Material to process:
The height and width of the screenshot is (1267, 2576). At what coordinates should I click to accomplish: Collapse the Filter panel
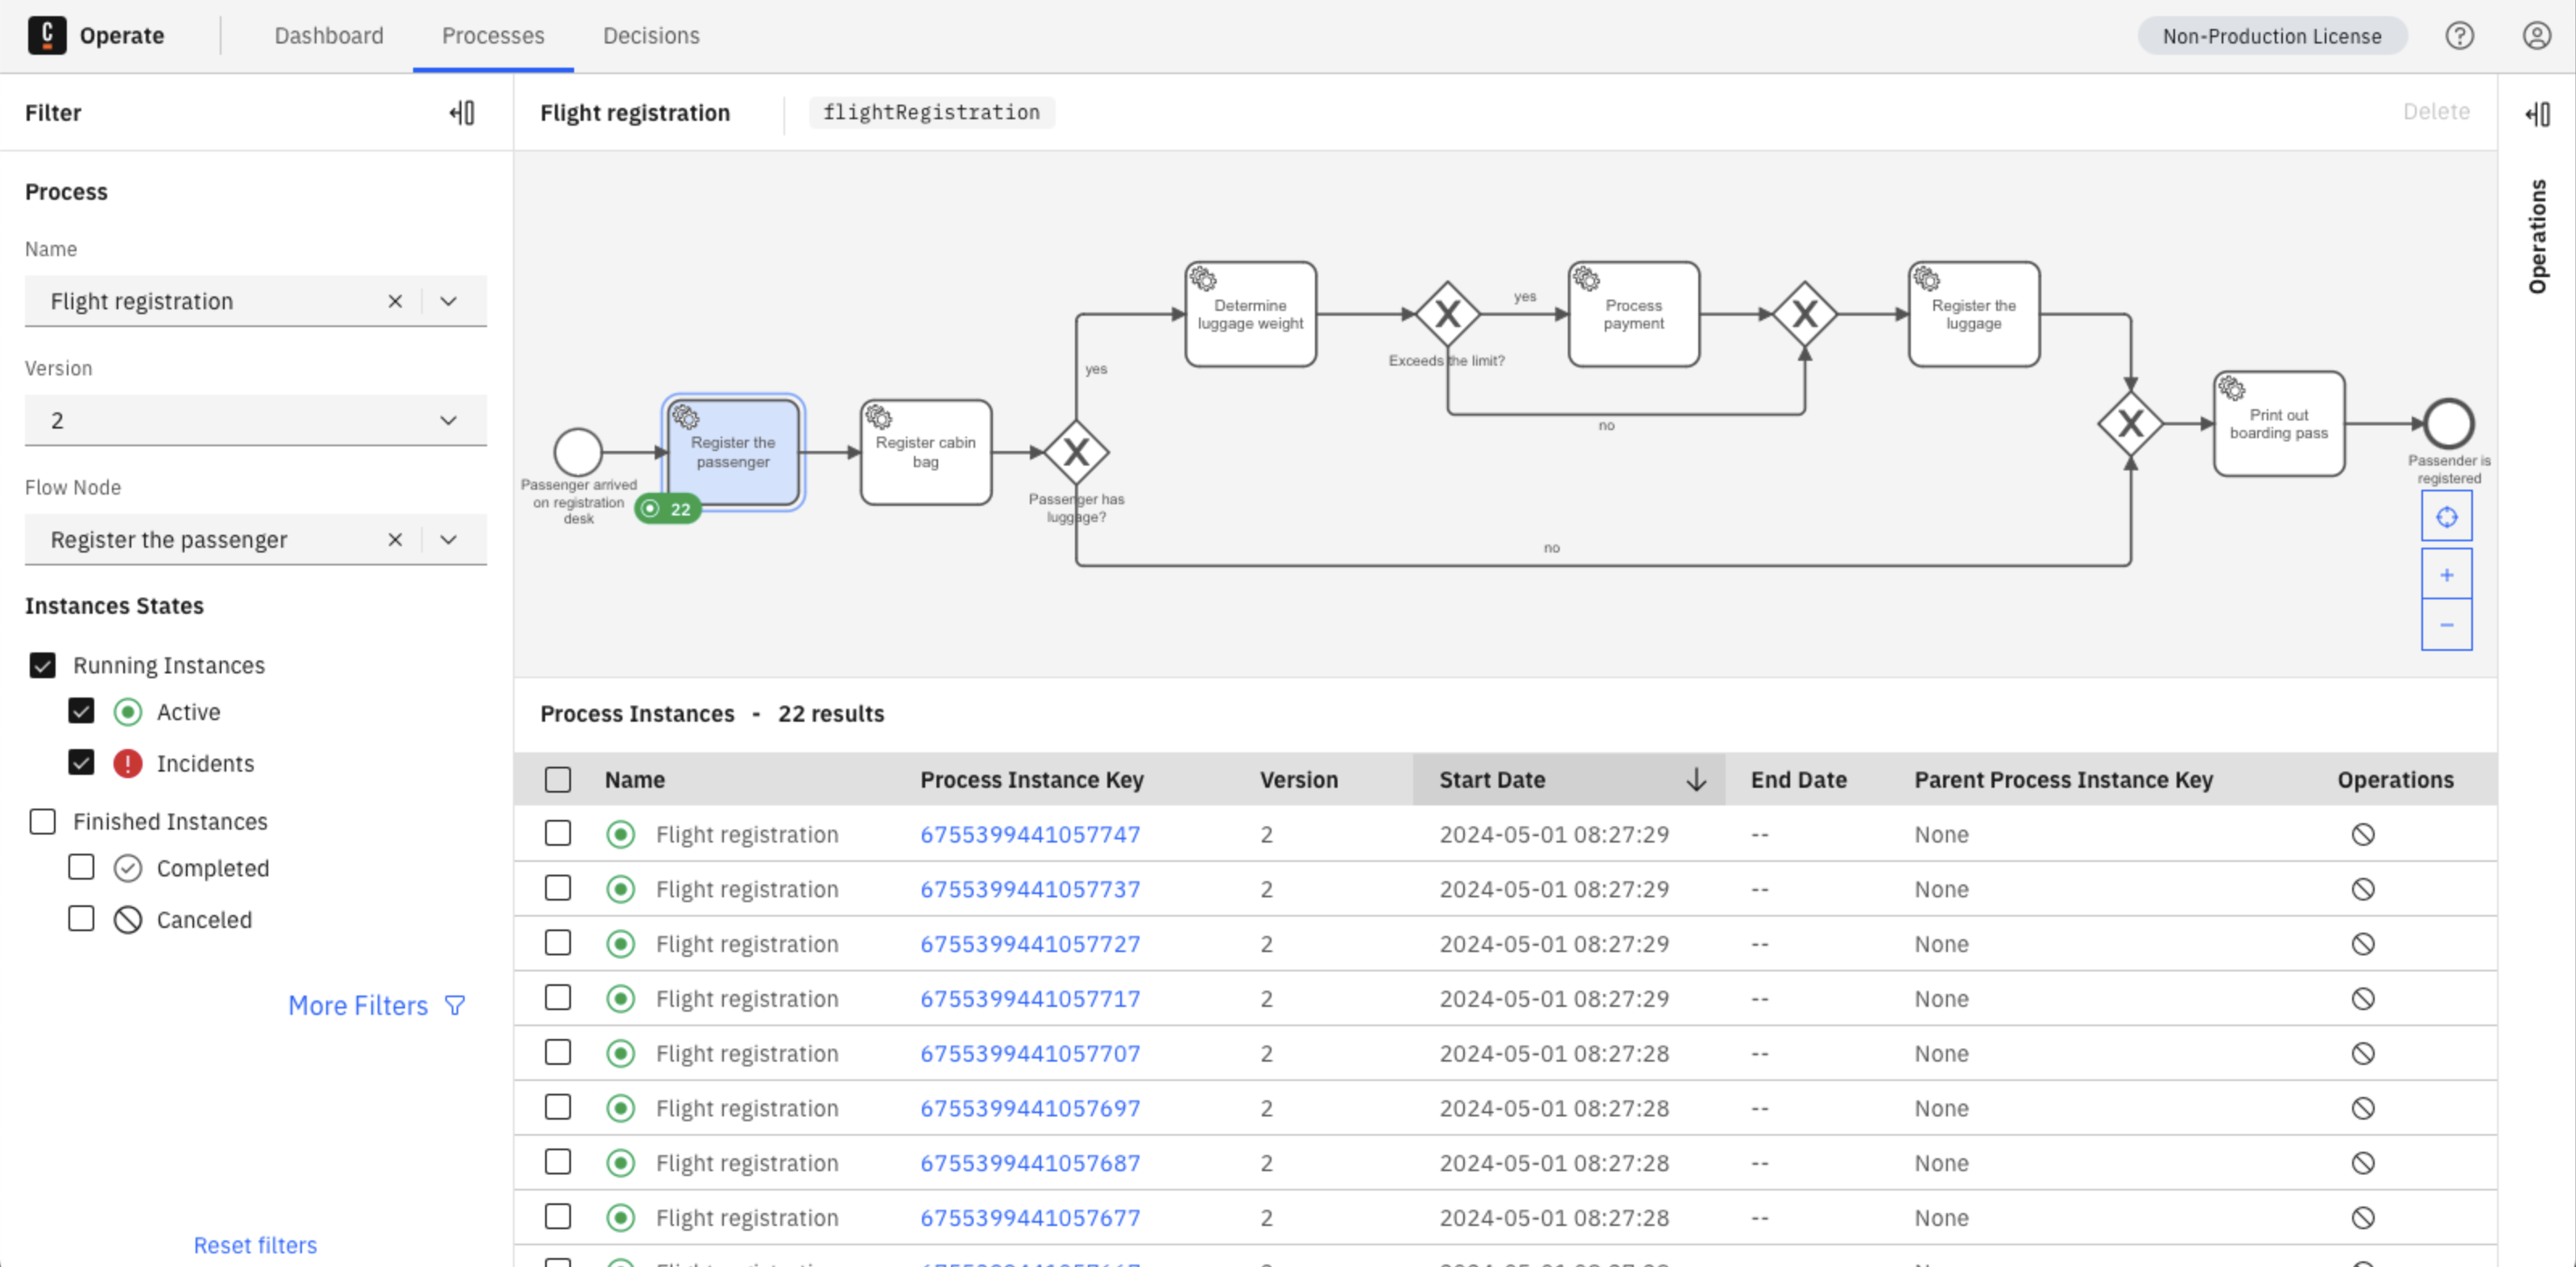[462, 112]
--
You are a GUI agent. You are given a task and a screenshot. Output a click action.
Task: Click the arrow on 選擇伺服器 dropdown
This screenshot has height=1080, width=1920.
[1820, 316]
==
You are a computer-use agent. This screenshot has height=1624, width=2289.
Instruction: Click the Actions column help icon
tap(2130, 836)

Required action:
All that is needed is the number of lines above in which the string "agent" appears.

The answer:
2